Despite the widely held view that indexing is the safest way to invest, not everyone is a proponent.
Indexing actually “helped recklessly drive our financial system and economy into the ditch last fall,” said Scott Cleland, president of Precursor LLC, a McLean, Va., industry research and consulting firm.
“All the rules and oversight in the world can't keep us out of the ditch in the future if index vehicles continue to drive the wrong way against oncoming traffic,” he wrote in a June 11 blog titled “Indexing into the Ditch — Financial Crisis Root Causes, Part I.”
“Stress testing whether bank vehicles can survive head-on crashes completely misses the point that indexers should not be driving the wrong way on the freeway,” Mr.

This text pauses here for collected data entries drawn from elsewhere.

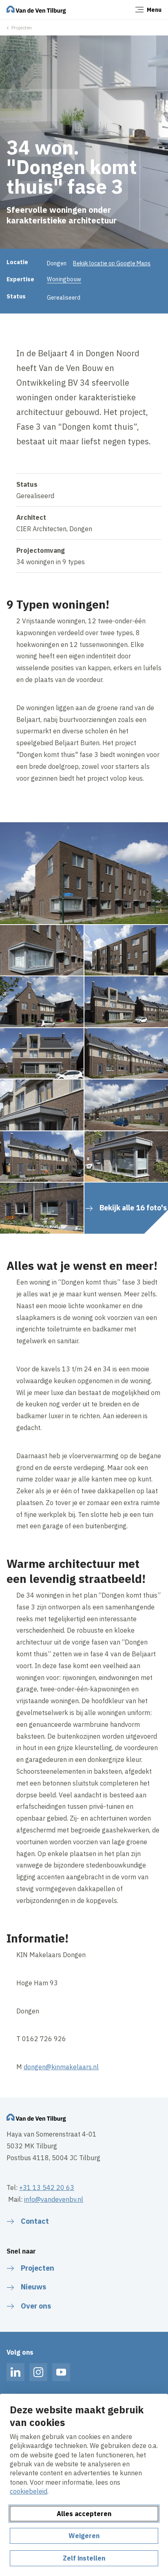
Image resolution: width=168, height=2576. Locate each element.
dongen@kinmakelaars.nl (61, 2067)
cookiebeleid (28, 2491)
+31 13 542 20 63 (46, 2187)
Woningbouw (64, 279)
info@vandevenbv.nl (53, 2199)
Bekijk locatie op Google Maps (111, 263)
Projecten (21, 27)
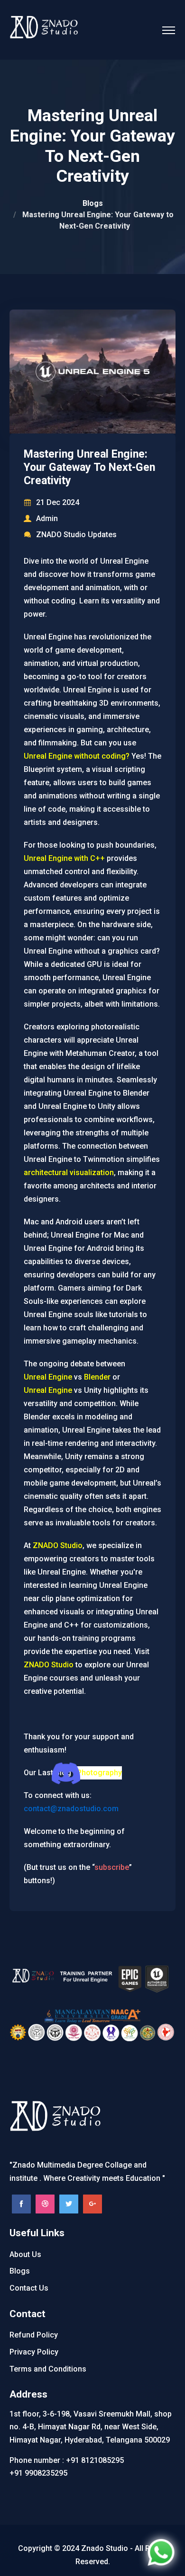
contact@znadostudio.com (71, 1808)
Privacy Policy (33, 2351)
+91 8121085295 (95, 2460)
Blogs (93, 203)
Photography (99, 1772)
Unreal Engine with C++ (64, 858)
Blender (97, 1376)
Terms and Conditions (47, 2368)
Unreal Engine (48, 1376)
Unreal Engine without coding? (77, 756)
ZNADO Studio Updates (76, 534)
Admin (47, 518)
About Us (25, 2254)
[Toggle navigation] (169, 27)
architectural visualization (69, 1172)
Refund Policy (33, 2334)
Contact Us (28, 2288)
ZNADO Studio (58, 1545)
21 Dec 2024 (57, 502)
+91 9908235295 (38, 2473)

Cleland wrote.
A major reason that the financial system has become so unstable and dangerous to financial security is that more than 10% of money management vehicles are indexers. “By design, [these] drive the wrong way against the oncoming traffic of a market economy that allocates capital based on economic merit,” he wrote.
As more investments are indexed, it could lead to economic gridlock, Mr. Cleland wrote.
Index funds represent $1.5 trillion, or about 12% of all mutual fund assets.
Many managed funds feel pressure to “closet index,” Mr. Cleland wrote.
Indexing naturally amplifies market volatility because it artificially creates a massive one-sided market, he wrote. It generates substantial supply with no offsetting demand in a down market, and it generates substantial demand with no offsetting supply in an up market.
Famous index proponent John Bogle, founder of The Vanguard Group Inc. of Malvern, Pa., e-mailed his view that Mr. Cleland's thesis “is nuts! Last time I looked, index funds accounted for about 0.4% of all stock trading ... Just perhaps the other 99.6% might bear a teeny-weeny bit of the responsibility.”